**FRAGMENT TEKSTU:**
Jelenie w Nara, Japonia
Choć powrót dzikiej natury w okolice miast staje się faktem, należy z czujnością podchodzić do kolejnych doniesień. Jedno z nich dotyczyło obecności jeleni na ulicach japońskiego miasta Nara w związku z pandemią. Czy to aby na pewno kwestia koronawirusa?
Miasto Nara w Japonii słynie właśnie z tego, że w parkach wokół świątyń można spotkać wolno żyjące jelenie wschodnie. Smakołyki dla tych zwierząt można nawet zakupić na okolicznych straganach.
To, co może wydać się nietypowe to fakt, że jelenie pod nieobecność ludzi opuściły przyświątynne ogródki i zaczęły buszować po miejskich śmietnikach. Nic w tym jednak dziwnego, skoro zniknęli ich główni karmiciele - turyści.
Deer in Nara, Japan are used to tourists feeding them.
— Joshua Potash (@JoshuaPotash) March 17, 2020
Now, coronavirus has halted tourism.
And the deer are racing through the streets looking for food. pic.twitter.com/i05k85cZxU

Kojot w San Francisco, USA
Podobne zadziwienie co jelenie hasające po chodnikach wzbudziła obecność kojota w San Francisco.
Romain Julliard, szef pionu badawczego francuskiego Muzeum Historii Naturalnej mówi: Zwierzęta nabrały odwagi i zaczynają spacerować po naszych miastach.
Julliard dodaje, że na ulicach na pewno pojawi się więcej lisów. Odważne zwierzęta są jednymi z tych, które najchętniej prowadzą miejską eksplorację.
Coyote on the streets of San Francisco during the coronavirus shelter in place order #mindblowing#wowpic.twitter.com/mz35HAe9ZM
— manishkumar (@manishkumar457) March 23, 2020

Widok dzika w Polsce nie wywołuje większego zdziwienia. Co innego jednak w krajach Europy Zachodniej, szczególnie gdy dziki pojawiają się w samym centrum Barcelony.

[Wpisy pobrane z kolekcji]
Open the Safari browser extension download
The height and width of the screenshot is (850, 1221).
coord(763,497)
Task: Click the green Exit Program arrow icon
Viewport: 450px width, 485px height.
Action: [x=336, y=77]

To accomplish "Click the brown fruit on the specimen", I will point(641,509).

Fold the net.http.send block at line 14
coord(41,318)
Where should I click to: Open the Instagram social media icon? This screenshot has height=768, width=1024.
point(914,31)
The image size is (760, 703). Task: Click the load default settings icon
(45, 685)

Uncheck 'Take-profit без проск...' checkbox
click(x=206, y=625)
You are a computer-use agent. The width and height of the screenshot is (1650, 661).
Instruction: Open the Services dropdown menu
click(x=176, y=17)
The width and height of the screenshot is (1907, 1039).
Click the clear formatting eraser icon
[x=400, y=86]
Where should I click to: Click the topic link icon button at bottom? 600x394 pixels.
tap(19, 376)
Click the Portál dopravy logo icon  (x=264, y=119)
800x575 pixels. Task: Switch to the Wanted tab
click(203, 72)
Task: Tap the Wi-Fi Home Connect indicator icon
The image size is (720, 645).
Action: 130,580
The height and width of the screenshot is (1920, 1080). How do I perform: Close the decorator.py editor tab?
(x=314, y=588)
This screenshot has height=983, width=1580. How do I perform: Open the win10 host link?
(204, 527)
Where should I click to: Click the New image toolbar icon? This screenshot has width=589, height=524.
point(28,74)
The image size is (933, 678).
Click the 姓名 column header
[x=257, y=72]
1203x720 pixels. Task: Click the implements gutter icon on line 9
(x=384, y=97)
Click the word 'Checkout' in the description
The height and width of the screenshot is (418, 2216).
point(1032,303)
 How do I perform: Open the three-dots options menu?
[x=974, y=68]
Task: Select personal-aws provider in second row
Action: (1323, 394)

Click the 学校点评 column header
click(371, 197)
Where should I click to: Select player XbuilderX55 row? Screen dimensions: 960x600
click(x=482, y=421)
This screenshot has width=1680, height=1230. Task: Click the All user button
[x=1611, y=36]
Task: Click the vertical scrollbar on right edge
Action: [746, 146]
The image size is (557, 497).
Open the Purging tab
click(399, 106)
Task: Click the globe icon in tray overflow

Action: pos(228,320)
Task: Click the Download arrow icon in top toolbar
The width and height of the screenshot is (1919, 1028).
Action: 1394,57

**POLECENIE DO WYKONANIA 1:**
Przepisz dosłownie fragment tekstu o dzikich zwierzętach w miastach od słów „Jelenie w Nara, Japonia” do słów „karmiciele - turyści.”, łącznie z nimi.
**POLECENIE DO WYKONANIA 2:**
Napisz, proszę, dalszy ciąg tekstu o dzikich zwierzętach w miastach, zaczynając po jego ostatnim zdaniu.

**WYNIK ĆWICZENIA 1:**
Jelenie w Nara, Japonia
Choć powrót dzikiej natury w okolice miast staje się faktem, należy z czujnością podchodzić do kolejnych doniesień. Jedno z nich dotyczyło obecności jeleni na ulicach japońskiego miasta Nara w związku z pandemią. Czy to aby na pewno kwestia koronawirusa?
Miasto Nara w Japonii słynie właśnie z tego, że w parkach wokół świątyń można spotkać wolno żyjące jelenie wschodnie. Smakołyki dla tych zwierząt można nawet zakupić na okolicznych straganach.
To, co może wydać się nietypowe to fakt, że jelenie pod nieobecność ludzi opuściły przyświątynne ogródki i zaczęły buszować po miejskich śmietnikach. Nic w tym jednak dziwnego, skoro zniknęli ich główni karmiciele - turyści.

**WYNIK ĆWICZENIA 2:**
Oczywiście to nie pierwszy raz, gdy dziki nawiedziły stolicę Katalonii, jednak obecnie pozwalają sobie na większą niż dotychczas śmiałość.
Ciekawe, że wystarczyło kilka dni kwarantanny, by zwierzęta zawładnęły drugim co do wielkości miastem Hiszpanii.
Coronavirus in Catalonia — Boars descend from the mountains to the very center of Barcelona, after several days of people being locked at homepic.twitter.com/6IRFzl2cKz
— Alfons López Tena (@alfonslopeztena) March 19, 2020

Pawie w Madrycie, Hiszpania
Skoro jesteśmy już w Hiszpanii warto zauważyć, że na ulicach Madrytu pojawiły się pawie.
Nie jest tak, że ptaki te nagle przybyły z odległych krain. Trzeba wiedzieć, że pawie na co dzień przebywają w madryckich parkach - podobnie jak w Polsce, gdzie można spotkać je w Warszawskich Łazienkach.
Codzienny ruch uliczny i obecność ludzi na chodnikach powodują jednak, że ptaki samoistnie nie opuszczają terenów zielonych. Co innego w trakcie pandemii, gdy ulice są puste.